*** Extract

The right not to participate – The researcher is obligated to explain to the research participant that he is entitled, for any reason whatsoever, to change his mind about his initial consent to participate in the research, up to the stage where data collection has been completed, without this lack of consent or withdrawal from the research harming him in any way.
Lack of dependence – The research participant will not be dependent upon the individual carrying out the research with respect to material dependence, disciplinary-authoritarian dependence or emotional dependence.
Lack of coercion – In situations in which a third party limits the freedom of choice of the subject, participation in the research will not constitute a condition for granting benefits or withholding rights by a third party (for example, soldiers, prisoners, inmates or wards of institutions, employees of a company, students).
B. Protection of and Benefits to Participants
Protecting participants – In order to protect the safety of the participants, the Committee can discontinue the research at any stage, remove participants from the research, or take any other step it deems necessary.

******
*** Data section

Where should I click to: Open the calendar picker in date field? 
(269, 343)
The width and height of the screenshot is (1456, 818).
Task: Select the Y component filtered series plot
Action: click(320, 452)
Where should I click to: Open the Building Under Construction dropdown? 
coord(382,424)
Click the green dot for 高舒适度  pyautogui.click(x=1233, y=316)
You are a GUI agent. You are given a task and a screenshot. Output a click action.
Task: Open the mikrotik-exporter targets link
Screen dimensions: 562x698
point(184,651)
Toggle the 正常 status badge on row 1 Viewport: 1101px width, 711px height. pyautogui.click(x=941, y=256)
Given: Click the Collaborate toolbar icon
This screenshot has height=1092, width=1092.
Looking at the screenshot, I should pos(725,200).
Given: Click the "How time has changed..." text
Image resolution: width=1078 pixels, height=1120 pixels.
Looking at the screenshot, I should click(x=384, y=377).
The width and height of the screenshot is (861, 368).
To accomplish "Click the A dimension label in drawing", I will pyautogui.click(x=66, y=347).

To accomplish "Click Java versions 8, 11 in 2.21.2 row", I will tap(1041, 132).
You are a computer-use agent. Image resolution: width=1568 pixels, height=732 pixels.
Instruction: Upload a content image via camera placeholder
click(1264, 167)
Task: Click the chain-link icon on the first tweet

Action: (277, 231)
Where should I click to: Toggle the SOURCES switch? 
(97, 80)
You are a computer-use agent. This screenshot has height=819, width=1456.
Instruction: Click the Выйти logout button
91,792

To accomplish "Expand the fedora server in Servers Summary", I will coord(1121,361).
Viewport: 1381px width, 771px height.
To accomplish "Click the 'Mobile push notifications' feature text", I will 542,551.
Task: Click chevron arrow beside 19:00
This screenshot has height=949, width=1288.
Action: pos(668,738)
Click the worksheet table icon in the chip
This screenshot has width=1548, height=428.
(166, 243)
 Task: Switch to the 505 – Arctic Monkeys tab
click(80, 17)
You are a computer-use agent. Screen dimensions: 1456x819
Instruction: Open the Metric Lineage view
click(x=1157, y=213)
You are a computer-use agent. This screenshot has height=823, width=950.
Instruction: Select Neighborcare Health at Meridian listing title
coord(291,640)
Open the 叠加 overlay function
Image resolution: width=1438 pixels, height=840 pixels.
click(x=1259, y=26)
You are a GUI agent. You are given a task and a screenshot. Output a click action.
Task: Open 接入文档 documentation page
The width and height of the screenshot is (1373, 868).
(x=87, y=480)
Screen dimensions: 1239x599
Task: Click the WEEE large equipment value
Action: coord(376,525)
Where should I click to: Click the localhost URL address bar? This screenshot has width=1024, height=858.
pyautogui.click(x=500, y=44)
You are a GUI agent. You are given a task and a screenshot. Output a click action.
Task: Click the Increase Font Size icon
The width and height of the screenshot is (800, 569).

******

▶ Required actions:
[1] In the research ethics text, up to what stage may a participant change their mind about taking part?
[2] Please duplicate the research ethics text, starting with "The right not" and going on through "or emotional dependence.".
The listing isn't needed for any of this.

▶ Results for each task:
[1] Up to the stage where data collection has been completed.

[2]
The right not to participate – The researcher is obligated to explain to the research participant that he is entitled, for any reason whatsoever, to change his mind about his initial consent to participate in the research, up to the stage where data collection has been completed, without this lack of consent or withdrawal from the research harming him in any way.
Lack of dependence – The research participant will not be dependent upon the individual carrying out the research with respect to material dependence, disciplinary-authoritarian dependence or emotional dependence.